I read this on a day when I talked to people in Chicago, the UK, suburban Washington and Seattle. And when I emailed a former colleague in Texas to locate someone’s phone number to get to the Washington contact. And… you get the picture.

I had always looked to my intelligence as the supreme asset I brought to the workplace. It’s taken me nearly forty-five years to learn that my (virtual) Rolodex is far smarter than I am.

And it works harder too.

(Photo by Frances Twitty via istockphoto.com)

In the future, senior executives will work together harmoniously to achieve shared goals for their company

Tuesday, June 12th, 2007

So say Professor Yves Doz of INSEAD and Mikko Kosonen (formerly of Nokia), who write in this month’s Harvard Business Review (”New Deal At the Top” – link $$). Here’s their view in a few words:

Senior executives at new deal companies assume collective – not individual – responsibility for results. They do so by building interdependencies… motivating themselves to engage with one another rather than work in splendid isolation…. Challenges to conventional thinking are encouraged – as are challenges and criticism from outside the ranks of the top team…

Sounds great, doesn’t it?

Yeah, I don’t believe it either. There are so many things in this model that are counter to human nature, never mind management selection and conditioning, that it’s difficult for me to believe that a company could work in this way (perhaps a democratic company, but how many of those are there?). Every glimpse I’ve had into the senior executive conference room (and I spent six years in one) has shown a very different picture of the “deal at the top.”

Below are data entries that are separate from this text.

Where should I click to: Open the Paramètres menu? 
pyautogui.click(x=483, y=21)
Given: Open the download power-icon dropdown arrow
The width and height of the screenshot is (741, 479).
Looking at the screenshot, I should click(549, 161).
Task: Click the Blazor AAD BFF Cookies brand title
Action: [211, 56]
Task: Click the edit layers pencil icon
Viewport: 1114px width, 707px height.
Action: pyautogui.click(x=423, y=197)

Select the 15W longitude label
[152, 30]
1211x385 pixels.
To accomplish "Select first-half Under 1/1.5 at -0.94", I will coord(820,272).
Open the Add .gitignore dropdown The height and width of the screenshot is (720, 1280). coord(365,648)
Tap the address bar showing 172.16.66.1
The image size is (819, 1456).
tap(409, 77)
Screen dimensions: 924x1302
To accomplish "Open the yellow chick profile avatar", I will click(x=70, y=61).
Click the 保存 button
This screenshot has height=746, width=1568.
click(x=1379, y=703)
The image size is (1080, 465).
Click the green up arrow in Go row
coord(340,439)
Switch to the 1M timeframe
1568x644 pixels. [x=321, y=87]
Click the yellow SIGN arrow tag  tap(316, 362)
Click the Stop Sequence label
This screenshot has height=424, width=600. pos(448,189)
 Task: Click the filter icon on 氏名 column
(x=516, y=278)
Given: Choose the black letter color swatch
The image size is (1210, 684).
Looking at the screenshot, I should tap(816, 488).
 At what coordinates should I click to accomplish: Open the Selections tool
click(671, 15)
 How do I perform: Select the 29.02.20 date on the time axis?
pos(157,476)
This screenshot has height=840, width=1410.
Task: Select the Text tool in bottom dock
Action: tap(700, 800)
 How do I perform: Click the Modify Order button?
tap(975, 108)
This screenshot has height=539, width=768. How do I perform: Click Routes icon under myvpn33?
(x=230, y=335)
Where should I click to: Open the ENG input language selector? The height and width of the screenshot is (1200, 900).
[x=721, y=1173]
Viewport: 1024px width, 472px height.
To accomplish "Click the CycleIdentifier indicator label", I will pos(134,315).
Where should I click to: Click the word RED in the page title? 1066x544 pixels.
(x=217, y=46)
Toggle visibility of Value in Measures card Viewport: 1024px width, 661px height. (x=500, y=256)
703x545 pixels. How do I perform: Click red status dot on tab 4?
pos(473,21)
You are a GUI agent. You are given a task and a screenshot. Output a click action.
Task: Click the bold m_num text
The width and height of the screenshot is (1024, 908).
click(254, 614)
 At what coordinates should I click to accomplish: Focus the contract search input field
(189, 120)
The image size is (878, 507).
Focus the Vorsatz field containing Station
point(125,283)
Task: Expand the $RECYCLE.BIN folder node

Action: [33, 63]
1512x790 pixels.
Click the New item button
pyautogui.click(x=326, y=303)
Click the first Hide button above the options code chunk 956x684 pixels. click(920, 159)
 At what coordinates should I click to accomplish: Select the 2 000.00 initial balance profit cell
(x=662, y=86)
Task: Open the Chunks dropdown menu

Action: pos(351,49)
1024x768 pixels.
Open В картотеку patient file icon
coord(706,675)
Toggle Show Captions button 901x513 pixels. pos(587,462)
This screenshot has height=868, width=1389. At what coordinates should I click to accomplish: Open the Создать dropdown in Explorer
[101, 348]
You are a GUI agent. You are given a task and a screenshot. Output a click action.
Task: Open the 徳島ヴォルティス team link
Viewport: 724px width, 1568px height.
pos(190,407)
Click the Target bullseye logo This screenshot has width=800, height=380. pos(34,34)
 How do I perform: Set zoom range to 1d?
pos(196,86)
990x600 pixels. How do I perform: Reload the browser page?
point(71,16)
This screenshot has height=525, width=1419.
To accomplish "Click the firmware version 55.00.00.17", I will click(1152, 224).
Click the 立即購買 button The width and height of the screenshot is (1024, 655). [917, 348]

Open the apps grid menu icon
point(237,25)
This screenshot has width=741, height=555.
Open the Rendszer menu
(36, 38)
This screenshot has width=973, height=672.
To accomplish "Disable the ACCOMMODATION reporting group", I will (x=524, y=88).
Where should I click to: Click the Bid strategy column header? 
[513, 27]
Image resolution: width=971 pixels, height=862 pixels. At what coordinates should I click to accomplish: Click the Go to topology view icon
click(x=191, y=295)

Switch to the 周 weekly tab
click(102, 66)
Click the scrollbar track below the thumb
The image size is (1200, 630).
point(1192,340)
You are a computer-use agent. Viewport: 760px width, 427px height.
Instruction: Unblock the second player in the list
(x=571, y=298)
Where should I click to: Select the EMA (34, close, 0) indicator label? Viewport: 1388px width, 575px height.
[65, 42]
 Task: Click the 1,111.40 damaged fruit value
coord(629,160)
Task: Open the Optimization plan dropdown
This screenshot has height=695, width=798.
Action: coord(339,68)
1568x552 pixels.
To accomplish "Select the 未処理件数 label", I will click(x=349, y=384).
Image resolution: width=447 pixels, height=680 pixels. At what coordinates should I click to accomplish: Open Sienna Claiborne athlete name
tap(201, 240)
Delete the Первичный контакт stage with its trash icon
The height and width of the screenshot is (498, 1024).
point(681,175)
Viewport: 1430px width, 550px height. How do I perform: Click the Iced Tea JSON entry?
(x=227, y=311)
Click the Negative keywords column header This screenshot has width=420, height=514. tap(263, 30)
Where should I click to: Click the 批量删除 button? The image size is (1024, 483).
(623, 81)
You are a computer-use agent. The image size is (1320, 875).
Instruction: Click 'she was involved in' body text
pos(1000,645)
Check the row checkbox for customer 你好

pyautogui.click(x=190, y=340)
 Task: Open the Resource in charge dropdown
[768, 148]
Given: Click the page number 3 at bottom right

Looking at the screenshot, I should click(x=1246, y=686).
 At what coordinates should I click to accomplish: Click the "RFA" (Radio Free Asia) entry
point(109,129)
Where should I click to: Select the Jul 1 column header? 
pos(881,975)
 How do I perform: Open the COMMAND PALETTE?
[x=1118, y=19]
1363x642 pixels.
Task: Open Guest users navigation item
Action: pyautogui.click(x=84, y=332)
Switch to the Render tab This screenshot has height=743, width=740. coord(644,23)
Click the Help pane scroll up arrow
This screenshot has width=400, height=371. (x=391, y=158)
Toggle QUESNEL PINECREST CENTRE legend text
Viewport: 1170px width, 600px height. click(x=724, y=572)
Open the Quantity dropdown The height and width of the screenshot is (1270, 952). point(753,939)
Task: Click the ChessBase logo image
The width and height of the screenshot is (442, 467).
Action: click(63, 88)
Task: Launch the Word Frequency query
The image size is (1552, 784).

Let’s take them one at a time.

  1. Collective responsibility for results – flies in the face of the passion companies have for individual accountability (call it accountabalism, like David Weinberger does).
  2. Engaging with one another – senior executives have rivalries over budgets, targets, and the next step in the hierarchy–never mind substantial individual workloads–that make it very difficult to engage deeply with their peers.
  3. Challenges to conventional thinking – I heard the now-discredited Bob Nardelli speak last year, and when referring to Home Depot he said “I this” and “my that”–never “we” or “our.” And read this Business Week article to see how James McNerney slammed in Six Sigma during his tenure at 3M, without debate or reflection. Last time I checked, GE (where both CEOs came from) was considered the premier senior management talent factory, and they don’t sound ready to embrace participative management.

I also thought this quote was telling:

Claus Heinrich, an executive board member of SAP and the director of global human resources, put it like this: “If I see Leo [Apotheker, a fellow board member and head of customer operations] doing a great job, I say, ‘Wow, great!’ I am quite willing to subordinate some of my own priorities to help him achieve the common goal.”

Very warm and fuzzy, but as I read that I wonder how his year-end performance review would go. “Yes I know I didn’t make my objectives this year, but I was subordinating my own priorities to help Leo achieve the common goal!”

It’s possible that all six companies I worked for were utterly dysfunctional, but I tend to believe that senior executive rivalry is innate in the people who rise today to those positions. [And when I was a senior manager, I was right in there fighting for my goals, my department, etc., along with the rest of them.] Only the exceptional company, with a different training and career-pathing process, which considers a different kind of person to promote, will be able to overcome it. There may be a day when all great companies are run by X-Teams, but I think that day is a long way off.